- [Gösterilen Metin]
------------------------------

Dünyanın gidişini takip etme gereği duymayanlar ne kadar rahattır. Zaman zaman imrendiğim olur. Kısa sürer, ülkeme, hayata, insanlığa ilgimin derecesi, beni o “anlık imrenme“lerde bırakmaz. Kaçmaya imkân vermez. Başka türlü davranmaya bırakmaz. Uzun yılların alışkanlığı içinde kendimi böyle de yorarım. Öğrenilmiş çaresizliğin kuşattığı bir dünyada öğrenilmiş sevgi ve ümidin itici gücüyle durmaz giderim.

Yollar sayısızdır ve seçim hakkı bizdedir. İşe yaramayı seçmişseniz, boş veremezsiniz, Neme lazım diyemezsiniz, vurdumduymaz olamazsınız. Bir derdin dertlisi insan türlü türlü yaşama imtihanında kendini böyle test eder. Atsız dilinde sırasında “yalnız gidilen çetin yolbudur. Âkif dilinde, “Kanayan bir yara gördüm mü yanar tâ ciğerim./ Adam aldırma da geç git, diyemem aldırırım./Çiğnerim, çiğnenirim, hakkı tutar kaldırırım!” haykırışının duyurduğu ahlâk da budur.

------------------------------

- [Veriler]

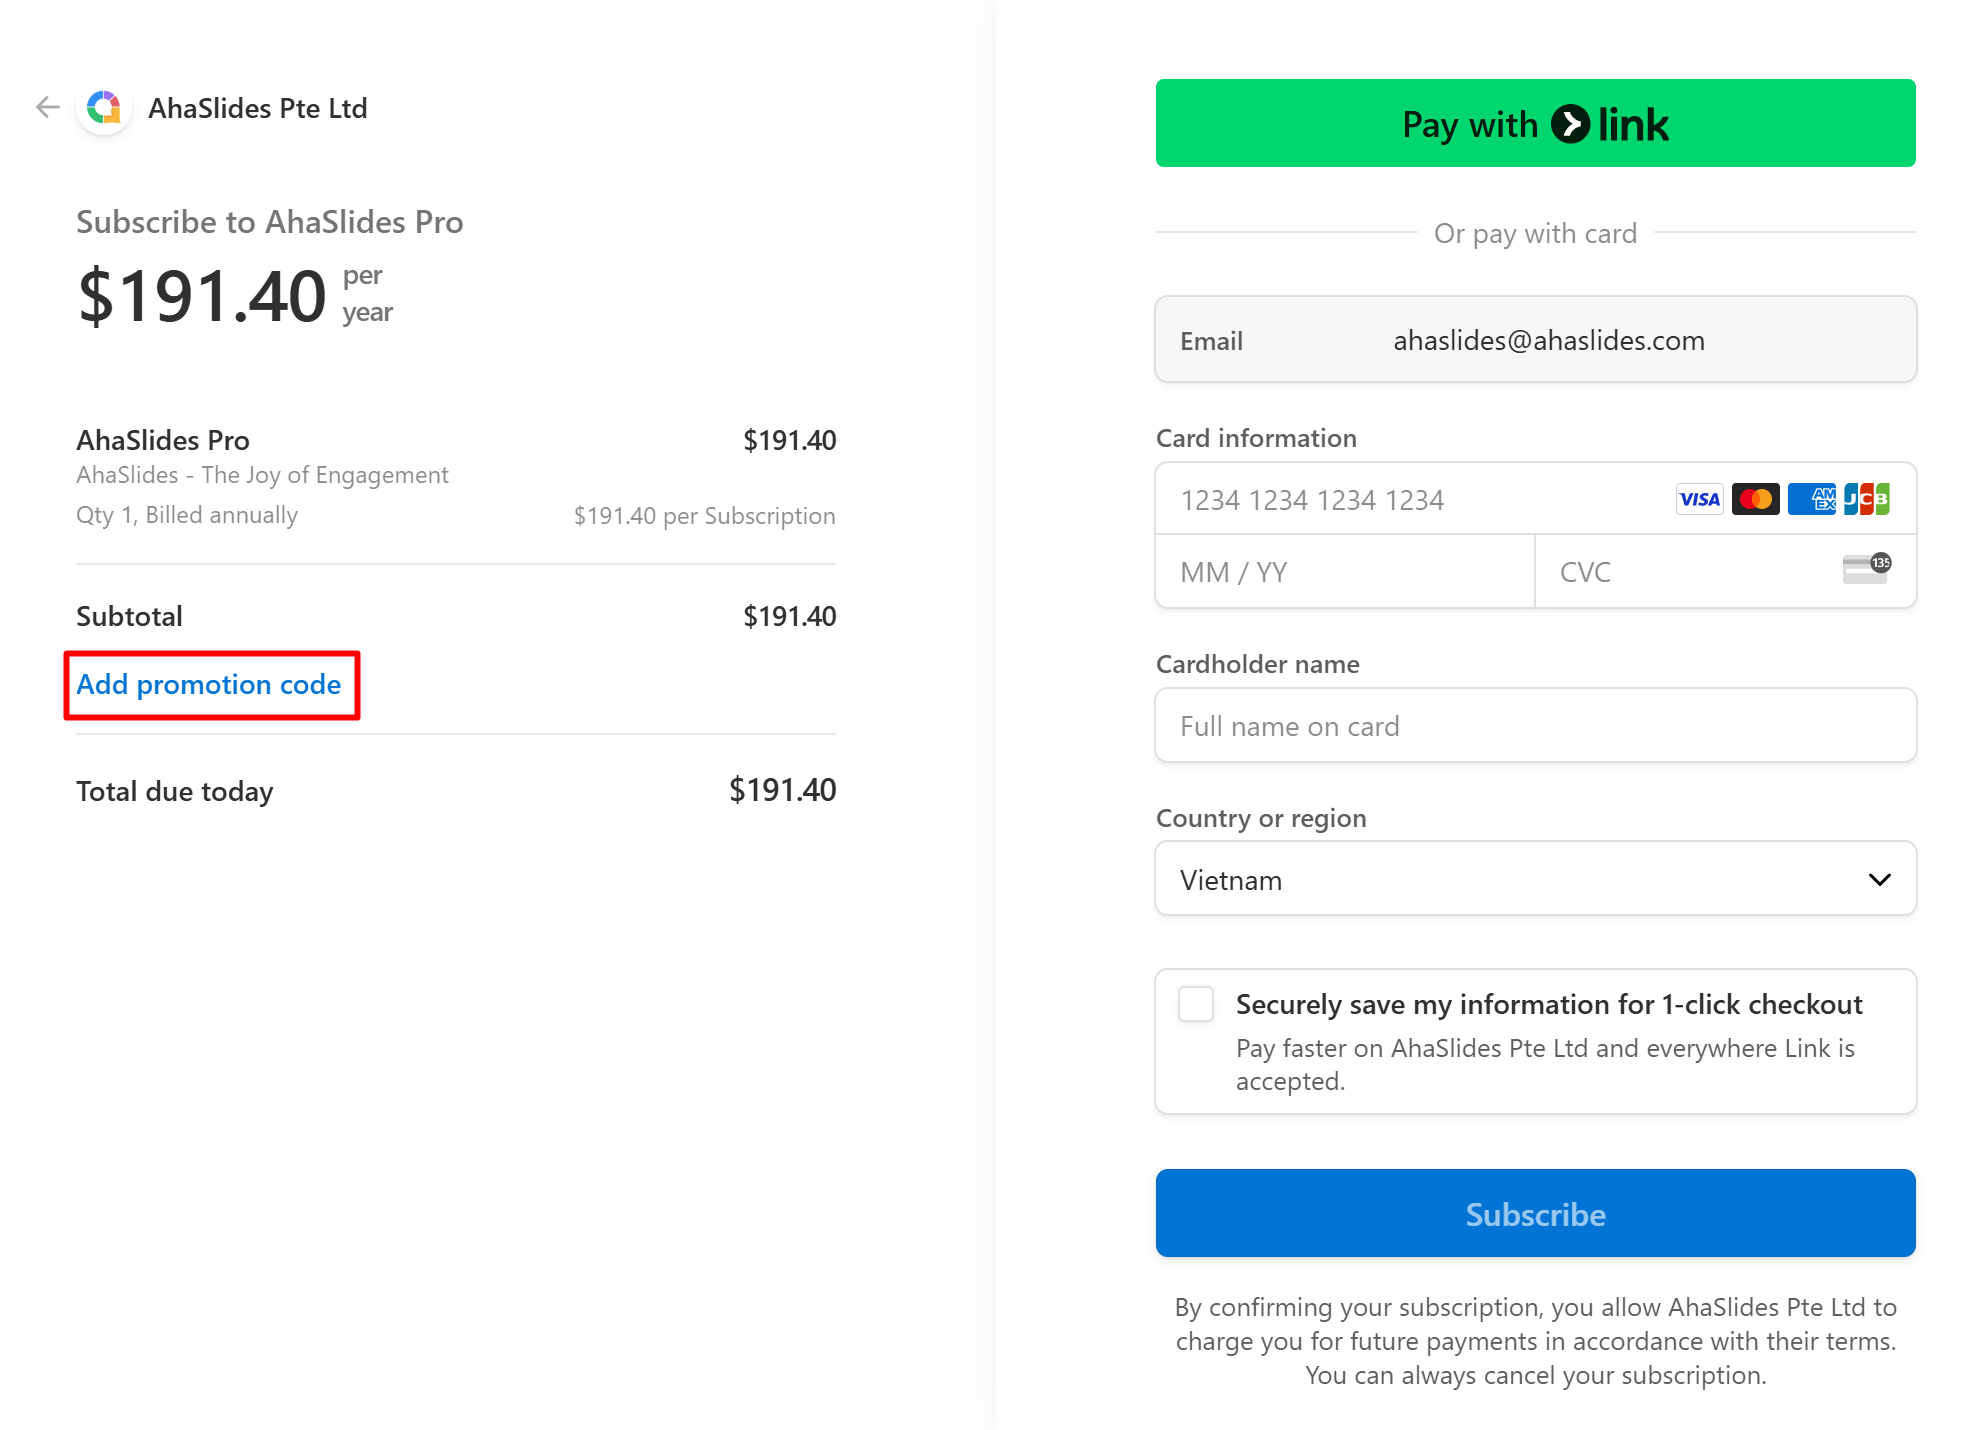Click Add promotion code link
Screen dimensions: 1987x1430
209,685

------------------------------

- [İstenen İşlemler]
1. Duyarlılık üzerine yazıda "Dünyanın gidişini takip" ile başlayıp "gücüyle durmaz giderim." kısmına kadar uzanan bölümü hiç değiştirmeden yeniden yazar mısınız?
2. Duyarlılık ve sorumluluk üzerine yazıyı kaldığı yerden devam ettirir misiniz?

- [Yanıtlar]
1.
Dünyanın gidişini takip etme gereği duymayanlar ne kadar rahattır. Zaman zaman imrendiğim olur. Kısa sürer, ülkeme, hayata, insanlığa ilgimin derecesi, beni o “anlık imrenme“lerde bırakmaz. Kaçmaya imkân vermez. Başka türlü davranmaya bırakmaz. Uzun yılların alışkanlığı içinde kendimi böyle de yorarım. Öğrenilmiş çaresizliğin kuşattığı bir dünyada öğrenilmiş sevgi ve ümidin itici gücüyle durmaz giderim.

2.
Yol düz gitmez, dolambaçlıdır. Bu yolda iddia ayak bağıdır, ancak nefer gibi hissedenler yol alır. Görür ve anlarız ki ancak iddiasız iddialılar yol göstericilerimizdir. Bu şeref, sayılacak kadar az kişiye aittir. Peygamberler, bilgeler, filozoflar, şairler, yazarlar, her sahadan öncüler, kahramanlar o sınıftandır. Benim yerim bellidir: Varamadığım, bilemediğim o derinliği her zaman hatırda tutmak üzere hayatın görünen yüzüne dönerim.

Sözü, düşüncenin soyutluğundan, anlatılır, anlaşılabilir vadiye çekeyim: Televizyon-radyo, gazete ve değişik kaynaklardan hiç olmazsa günün haberleri alırım. Sade bir görüşle, kültürü merkeze alarak gidişatın seyrini düşünürüm. Ve anlamaya çalışır, anladığımı mutlaka söylerim. Dostlarım, okuyucularım beni böyle görürler.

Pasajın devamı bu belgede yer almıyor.